__d 3 days ago

The author doesn’t appear to consider the use of binary-only (typically commercial licensed) libraries. There’s still a need for an ABI and “modern tooling” isn’t a magic wand.

1
kkert 3 days ago

I'd guess that majority of such binary-only libraries use C ABI interfaces. The entire Windows ecosystem of COM modules works on top of C ABI's.

rfoo 3 days ago

Until the moment when you are forced to use a third-party SDK with std:: and boost:: (yeah, WTF?) types in the interface.

Oh, and you can't avoid that, say, you are working on a trading bot and that's the only "supported" way to connect to an exchange.

In the end people usually just reverse engineer and reimplement to get rid of such cursed blob. Fortunately, it works - the vendor can't effectively push all clients to update their SDK too, so all wire protocols are infinitely backward compatible.

gary_0 3 days ago

The last time I was forced to deal with such a proprietary SDK (that required an ancient Windows C++ runtime, and segfaulted like crazy, natch), rather than waste months reverse-engineering it, I wrapped it in a separate process and talked to it via IPC. That got the job done, and every time their shitty code locked up or crashed, I just restarted the wrapper process from the main application.

marcosdumay 3 days ago

Serialized data over stdin/stdout is becoming my favorite protocol for ABI compatibility.

The amount of problems this solves is incredible, and it creates none of the ops issues with configuring and launching some new kind of Docker image.

HelloNurse 3 days ago

For mummified binary dependencies, C# allows tediously fine control over stack frames in DLL function calls, and similar FFI systems are likely to be equally malleable; there's probably a blind spot towards reverse engineering in C++, due to the expectation that a random ABI should "just work".

rfoo 3 days ago

The problem is actually not ABI, it's ODR violation.
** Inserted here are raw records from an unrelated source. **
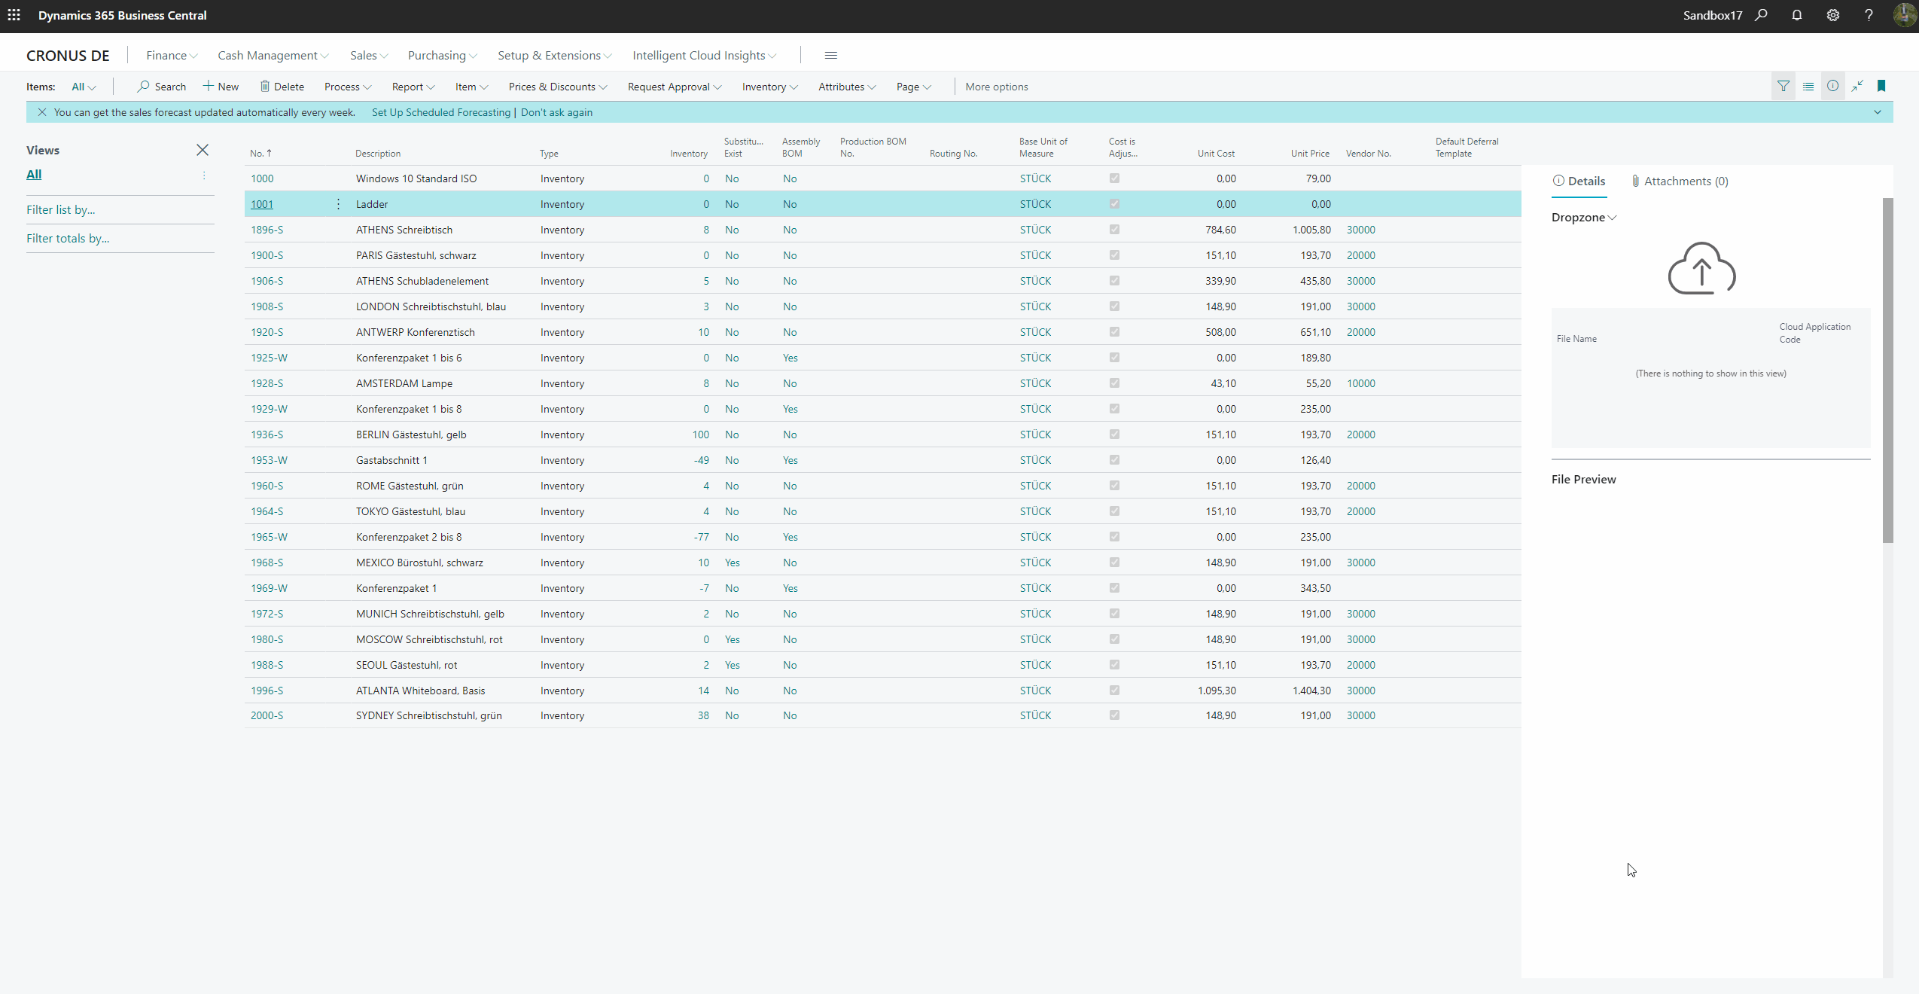Expand the Finance dropdown menu
The height and width of the screenshot is (994, 1919).
click(171, 54)
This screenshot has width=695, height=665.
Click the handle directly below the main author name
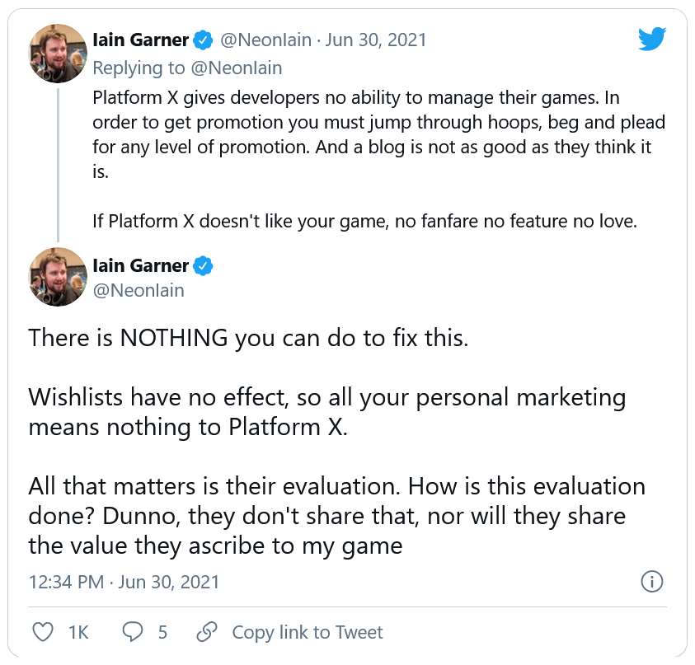point(139,290)
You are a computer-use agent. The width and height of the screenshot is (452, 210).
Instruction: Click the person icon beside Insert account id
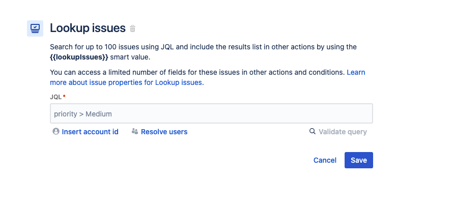[56, 132]
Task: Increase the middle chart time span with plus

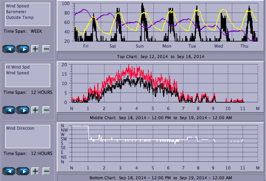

You can make it work, just make your own wrapper in C ABI, link it with whatever dependency (and version) that your vendor insists on, then `-fvisibility=hidden` and partial link the entire shit to avoid ODR violation.

People reverse these SDK partly because it makes the codebase saner, and partly because, well, this is trading, a saner implementation is almost guaranteed to be faster than vendor's bullshit one, and guess who cares about being a little bit faster than everyone else?